Bramka na wagę przetrwania! Wisła Płock wyrzuca FC Porto z Ligi Mistrzów
To był prawdziwy "mały finał". W 14. kolejce grupy B Ligi Mistrzów piłkarzy ręcznych, FC Porto i Wisła Płock walczyły o szóste miejsce w tabeli - ostatnie dające awans do fazy pucharowej.
Sprawdź przebieg meczu Wisła-Porto punkt po punkcie
Portugalskie Smoki lepiej rozpoczęły spotkanie i pod koniec pierwszej połowy zdołały wyjść na trzybramkowe prowadzenie (15:12), w czym wyróżniał się Nikolaj Christensen (siedem bramek). Jeszcze przed przerwą Wisła zmniejszyła dystans do 14:15.

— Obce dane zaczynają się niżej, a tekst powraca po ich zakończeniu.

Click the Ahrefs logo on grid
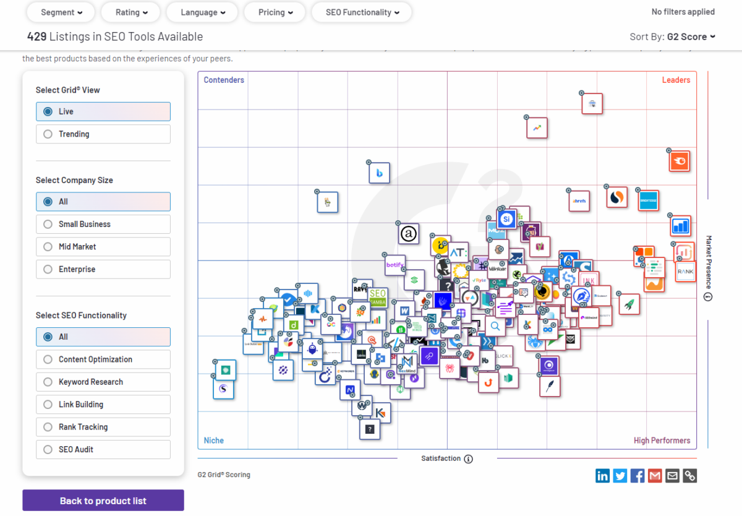742x516 pixels. [x=579, y=201]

Jednak mocny początek drugiej połowy w wykonaniu gospodarzy, w połączeniu z niezbyt porywającą nocą w wykonaniu, Porto (nie udało im się skończyć pięciu ataków na początku drugiej połowy) doprowadził do trzybramkowego prowadzenia (20:17), którego Nafciarze już nie wypuścili z rąk, pomimo równowagi 27:27 chwilę przed końcem.
W Wiśle Płock drużyna solidarnie podzieliła się bramkami (Zarabec, Lucin, Abel Guntín i Dawydzik zdobyli po cztery), a Mirko Alilović był natchniony w bramce (obronił pięć strzałów, więcej niż dwaj portugalscy bramkarze razem wzięci).

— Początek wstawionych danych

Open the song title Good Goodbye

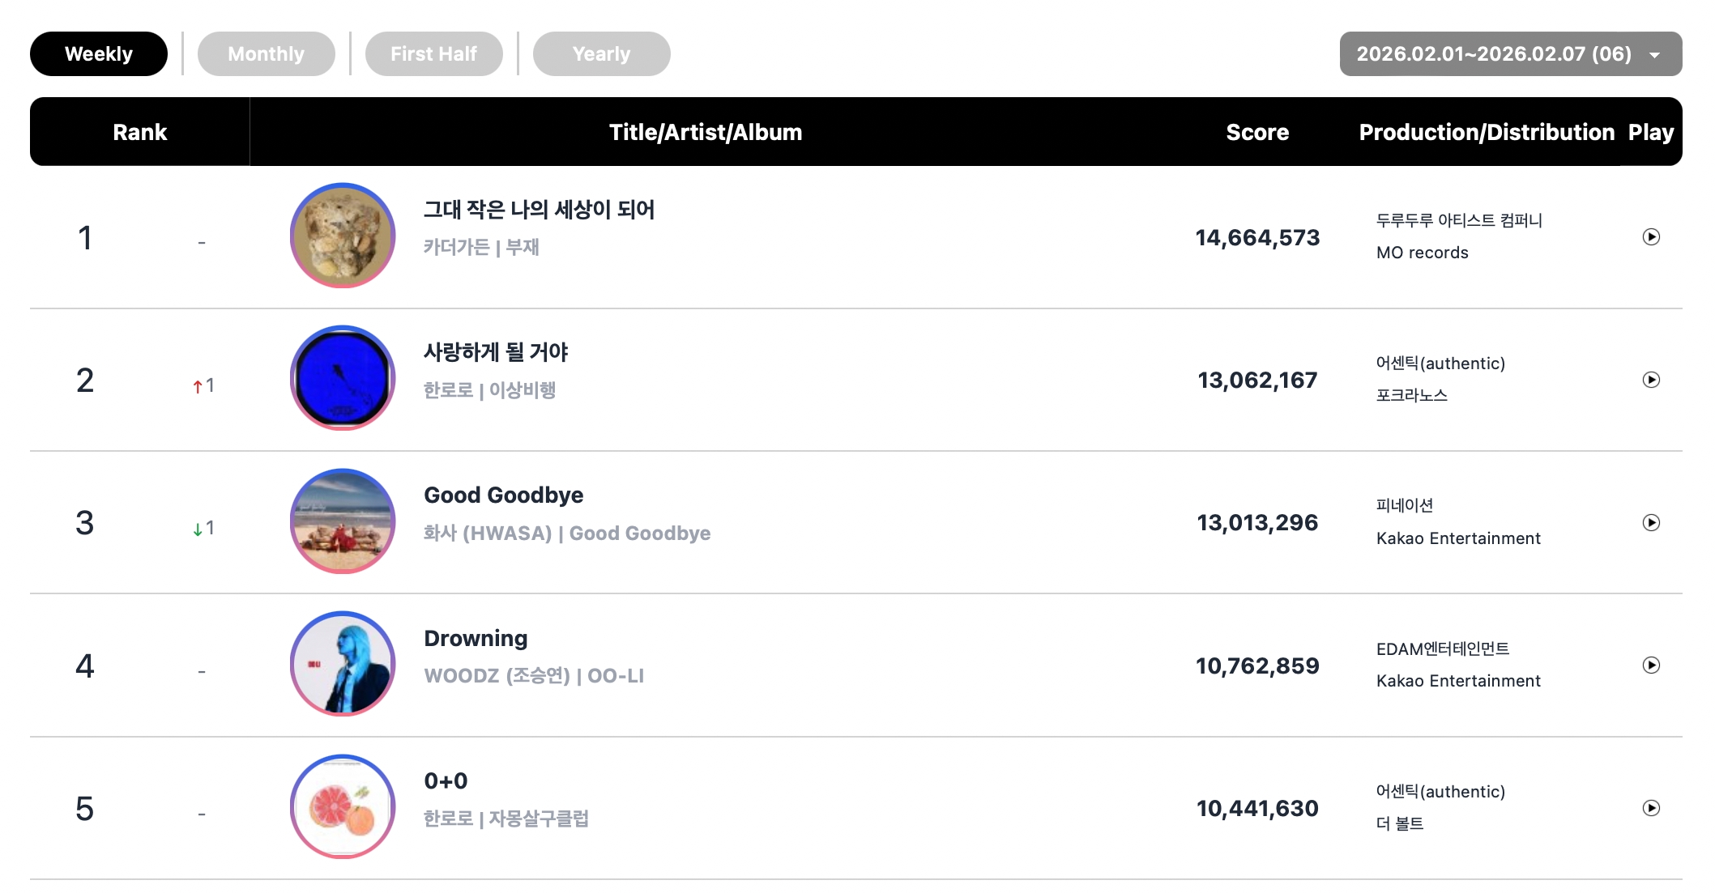[503, 495]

Co prawda z ostatniego miejsca, ale Wisła wraz z GOG, Montpellier i Veszprém awansowały do 1/8 finału. Dominujące w grupie Magdeburg i Barcelona znalazły się bezpośrednio w ćwierćfinałach.
Lokata sprawiła, że płocczanie trafili w fazie pucharowej na francuskie PSG, podczas gdy czwarta w grupie A Industria Kielce zmierzy się z GOG. Pierwsze mecze 1/8 finału odbędą się 27 marca, rewanże 3 kwietnia.